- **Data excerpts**

╔══

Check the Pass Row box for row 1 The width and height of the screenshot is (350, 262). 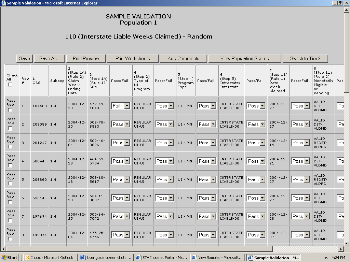click(10, 110)
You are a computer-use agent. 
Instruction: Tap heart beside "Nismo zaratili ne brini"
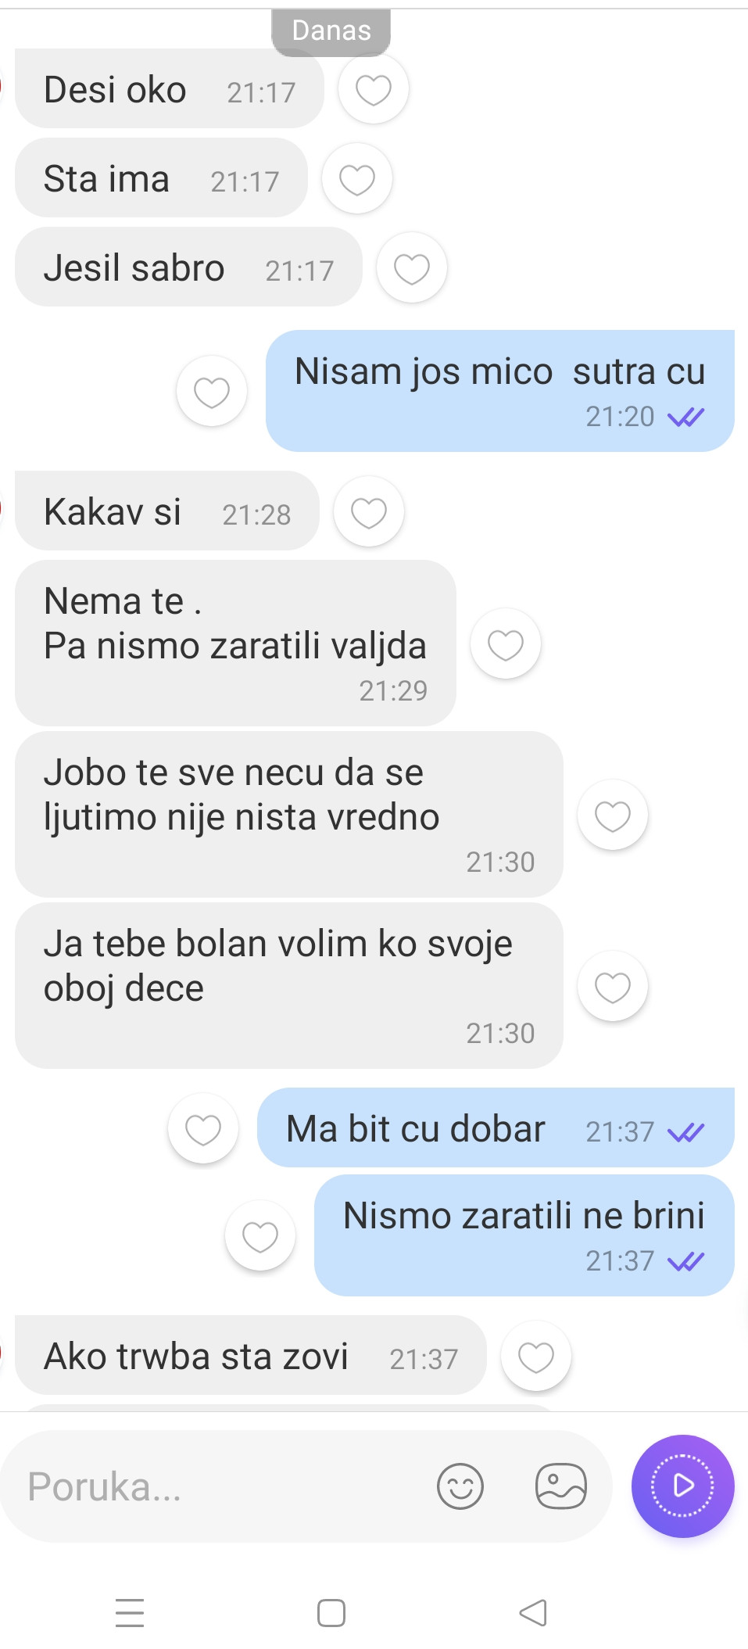click(260, 1236)
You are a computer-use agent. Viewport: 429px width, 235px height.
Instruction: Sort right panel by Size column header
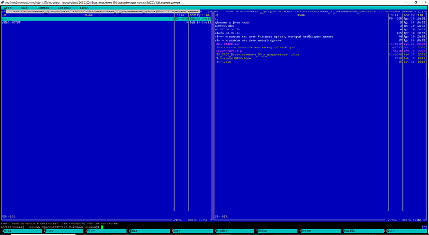395,16
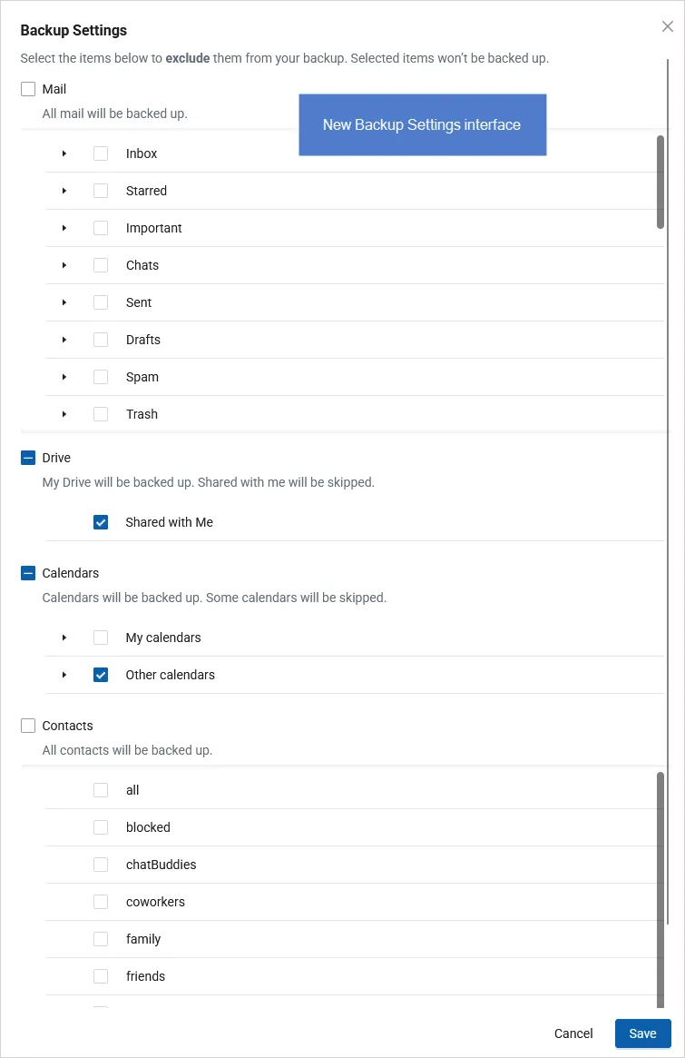This screenshot has width=685, height=1058.
Task: Toggle the Drive section checkbox
Action: 28,458
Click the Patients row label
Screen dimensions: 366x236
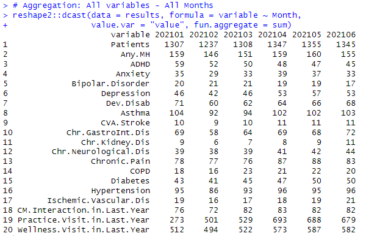tap(130, 45)
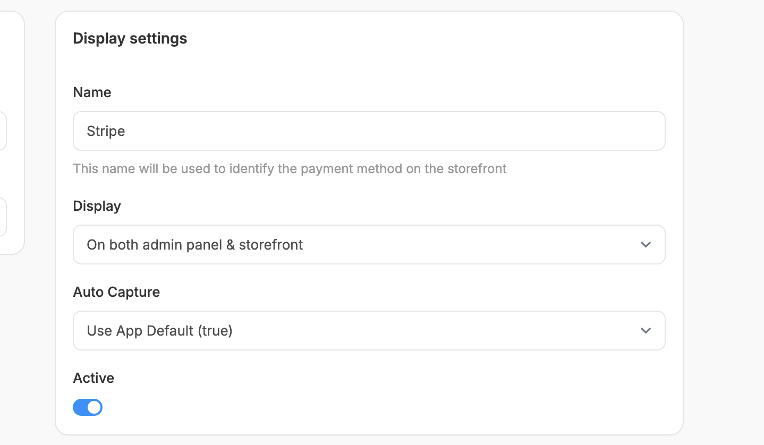Click the "Display settings" heading

tap(130, 39)
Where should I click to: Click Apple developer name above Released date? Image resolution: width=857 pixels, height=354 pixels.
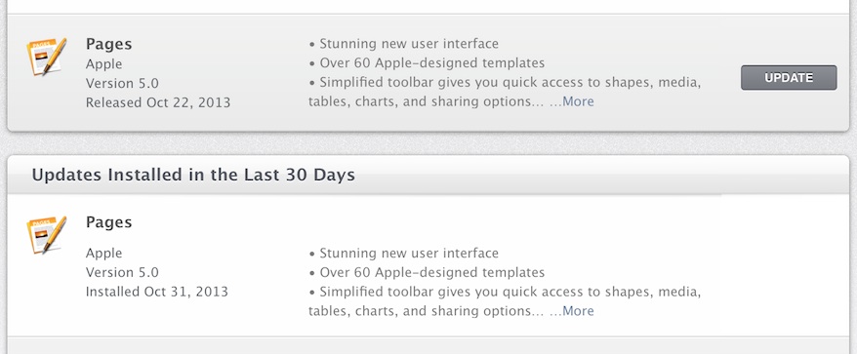[x=103, y=64]
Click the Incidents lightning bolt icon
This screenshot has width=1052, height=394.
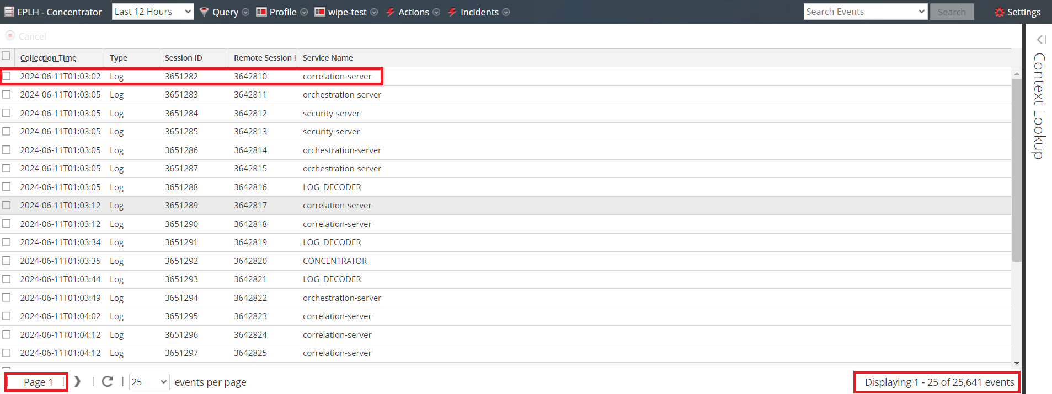click(x=452, y=12)
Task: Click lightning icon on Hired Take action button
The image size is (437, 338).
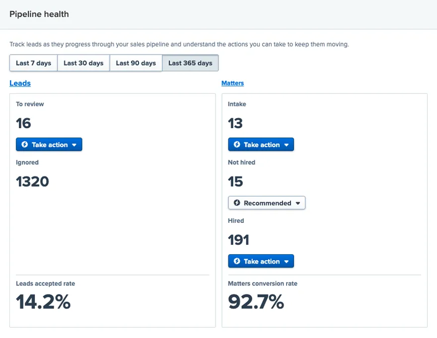Action: [x=237, y=262]
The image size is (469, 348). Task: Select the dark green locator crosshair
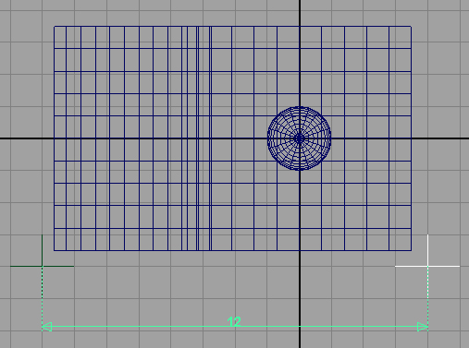tap(42, 266)
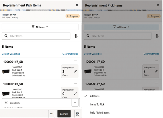Click the Default Quantities link in left panel

point(11,54)
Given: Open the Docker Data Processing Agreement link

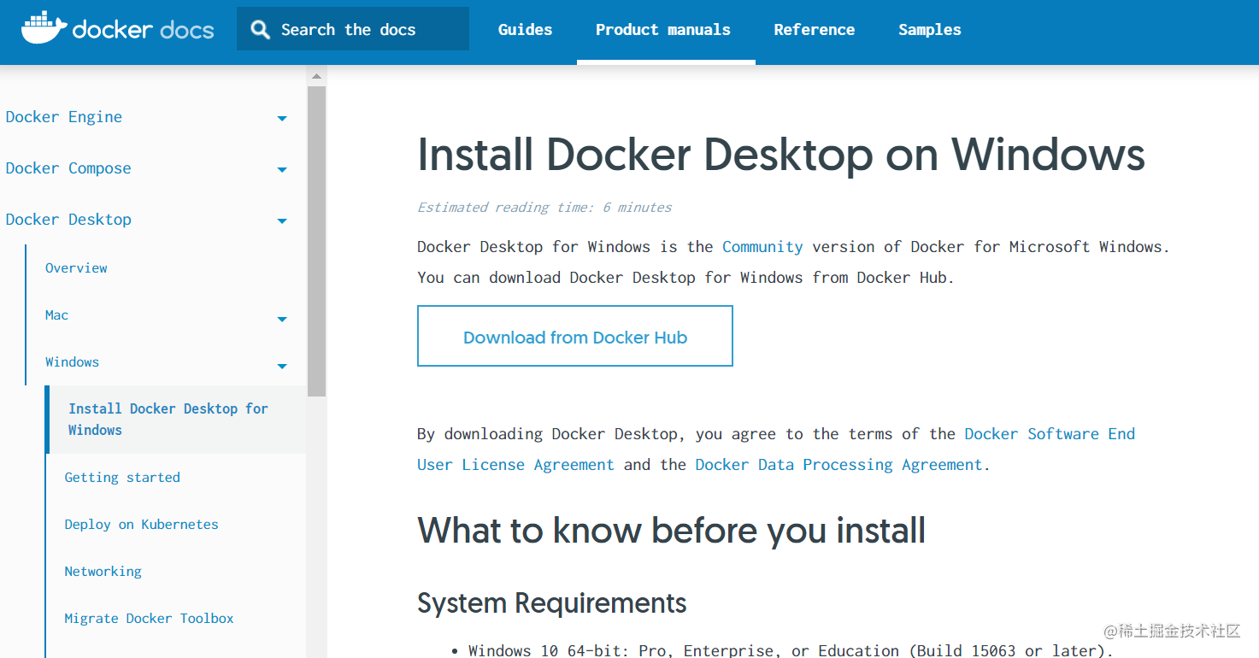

╚══

- **WORK REQUEST**
Each line from the one that holds "This screenshot has width=1052, height=394." through the final line of the data must be retyped exactly; the pictures must not appear.

- **RESULT OF THE TASK**
This screenshot has width=1052, height=394.
click(x=452, y=12)
Task: Click lightning icon on Hired Take action button
The image size is (437, 338).
Action: [x=237, y=262]
The image size is (469, 348). Task: Select the dark green locator crosshair
tap(42, 266)
Click the Default Quantities link in left panel

point(11,54)
Given: Open the Docker Data Processing Agreement link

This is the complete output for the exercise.